Documentos obtidos pela Rede Amazônica indicam que, no ano passado, a Secretaria Municipal de Saúde (Semsa) solicitou à prefeitura a compra de dezesseis produtos considerados essenciais para o atendimento em Centros de Atenção Psicossocial (Caps). O pedido incluía especificações detalhadas como tamanho, peso e material dos itens. Notavelmente, foram requisitadas apenas vinte bolas de futsal e a mesma quantidade de cordas de pular. Contudo, ao invés das 20 cordas solicitadas, a prefeitura adquiriu mais de cinco mil unidades.
A Rede Amazônica entrou em contato com a Prefeitura de Manaus para obter esclarecimentos sobre as licitações sob investigação, mas até o fechamento desta reportagem não recebeu retorno.
Entendendo o Processo Licitatório
O processo licitatório é uma exigência legal para a compra de bens e serviços por prefeituras, funcionando como uma espécie de competição entre fornecedores. O objetivo principal é evitar favorecimentos, garantindo que o melhor preço seja obtido. Durante uma licitação, a prefeitura define suas necessidades e estabelece regras e preços máximos. As empresas interessadas, então, apresentam suas propostas, e geralmente, a vencedora é aquela que oferece o menor preço.
Contudo, no caso em questão, a licitação para compra de materiais esportivos para a Semsa não seguiu esse padrão.
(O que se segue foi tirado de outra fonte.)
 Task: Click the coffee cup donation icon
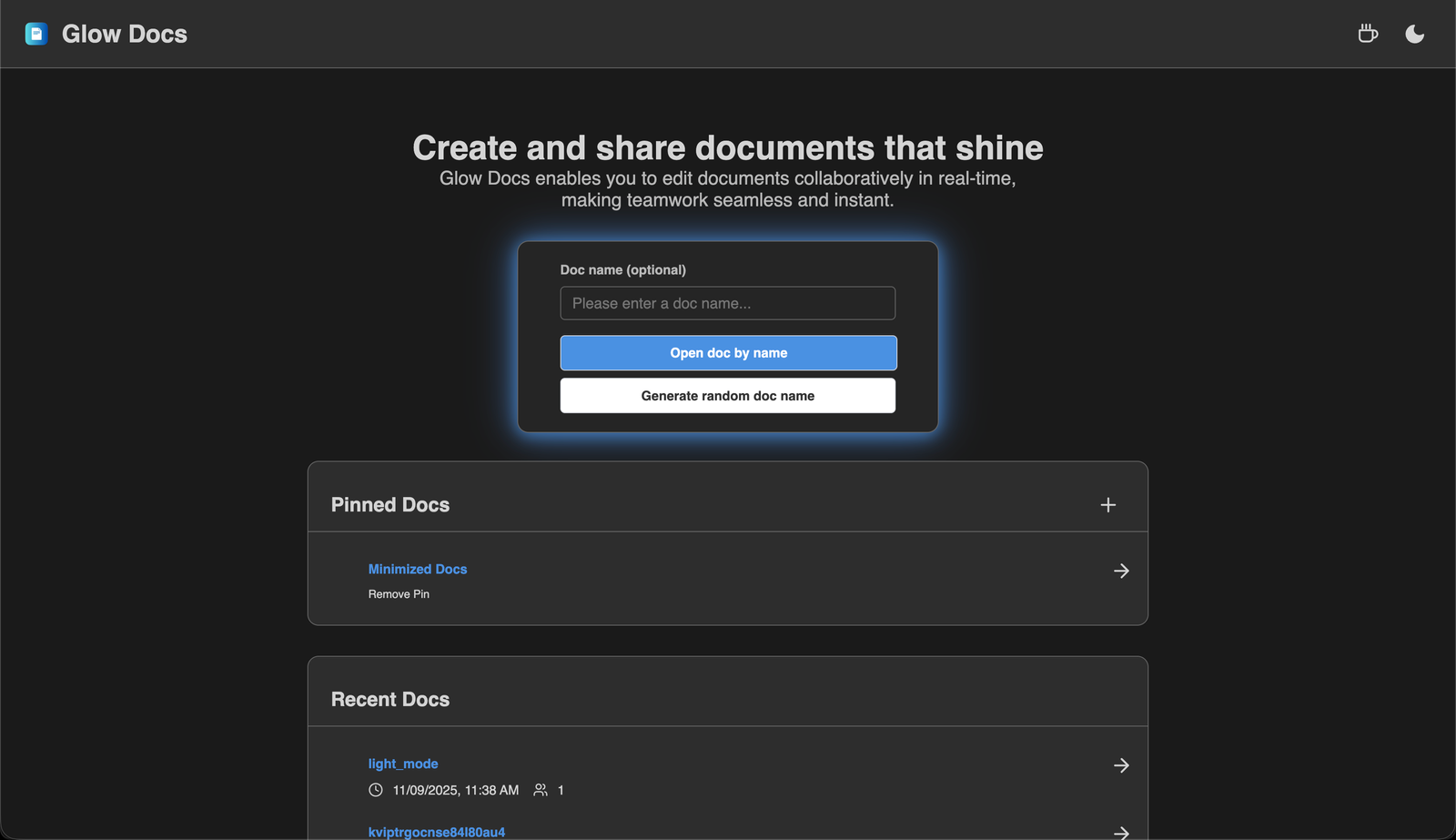click(x=1368, y=33)
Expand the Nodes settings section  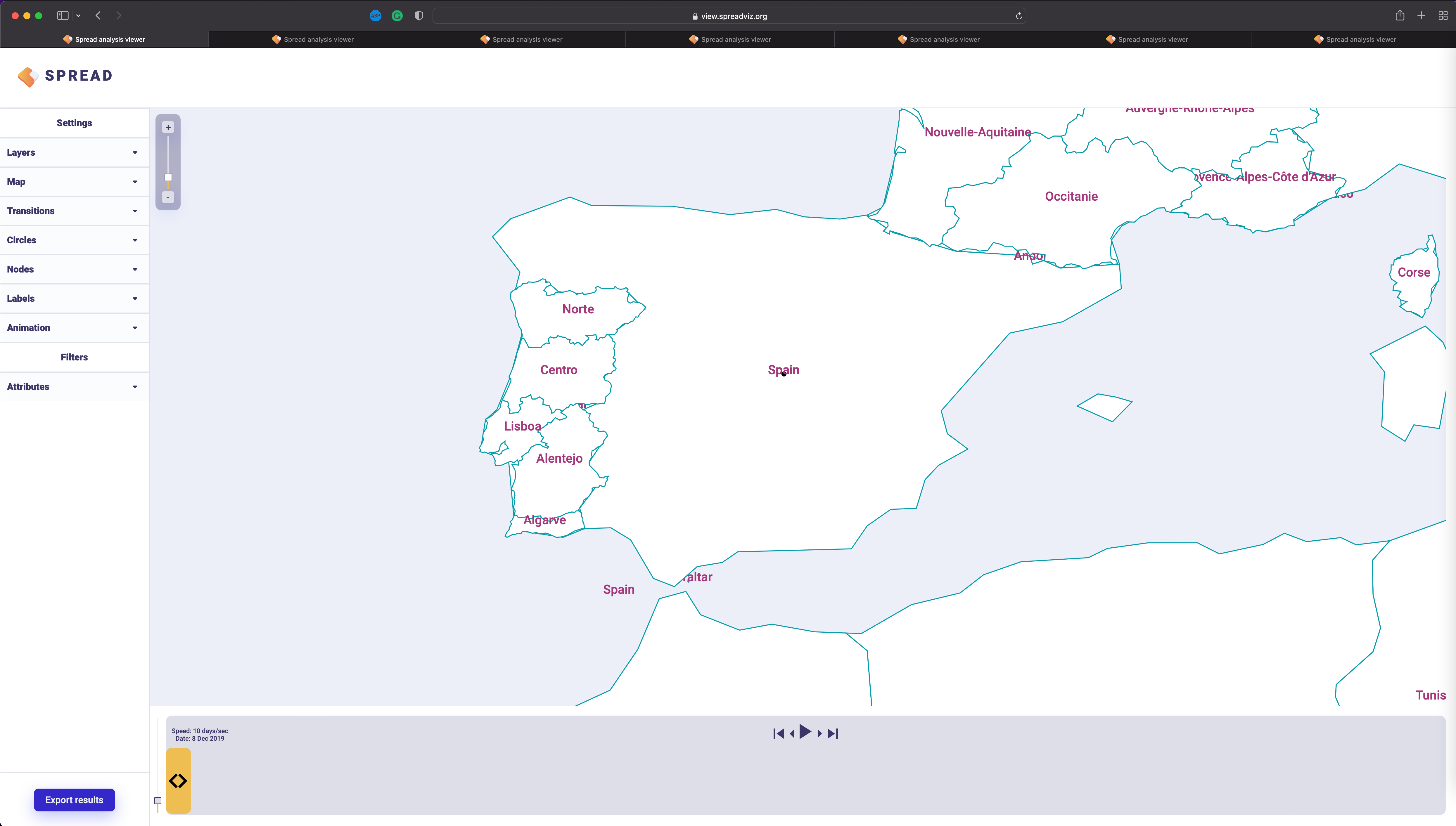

Inicialmente, a expectativa era de um gasto em torno de R$ 1,1 milhão, mas o valor final saltou para R$ 8,7 milhões.
Além de uma distribuidora de produtos de limpeza ter vencido a concorrência para fornecer mais de dois mil jogos de dominó, os preços acordados não eram os mais vantajosos. Por exemplo, no caso das cordas de pular, que deveriam custar R$ 8 cada, a prefeitura pagou cerca de R$ 60 pela unidade. As bolas de futsal foram adquiridas por quase R$ 100 cada uma, muito acima do preço de mercado.
Vereador Leva a Questão à Justiça
O vereador Coronel Rosses expressou sua preocupação com essas discrepâncias e decidiu levar a questão à Justiça. “Fiz diversas denúncias ao Ministério Público de Contas e ao Tribunal de Justiça, alertando sobre a facilitação de certas empresas durante as licitações, especialmente aquelas que apresentaram preços mais altos. Isso sempre nos chamou a atenção”, afirmou.
A equipe da Rede Amazônica visitou o endereço da distribuidora vencedora, localizada no bairro Parque Dez, mas encontrou apenas uma residência desabitada, sem qualquer sinal de atividade comercial. A empresa Pétala Comércio de Produtos de Papelaria e Informática foi uma das vencedoras, garantindo um contrato de quase R$ 6 milhões para fornecer dez dos dezesseis itens licitados. Embora oficialmente registrada em uma rua movimentada do bairro Redenção, o local não revelou a existência de qualquer empresa.
O juiz encarregado do caso concedeu um prazo de quinze dias para que a prefeitura apresente informações sobre as cinco licitações investigadas no ano passado.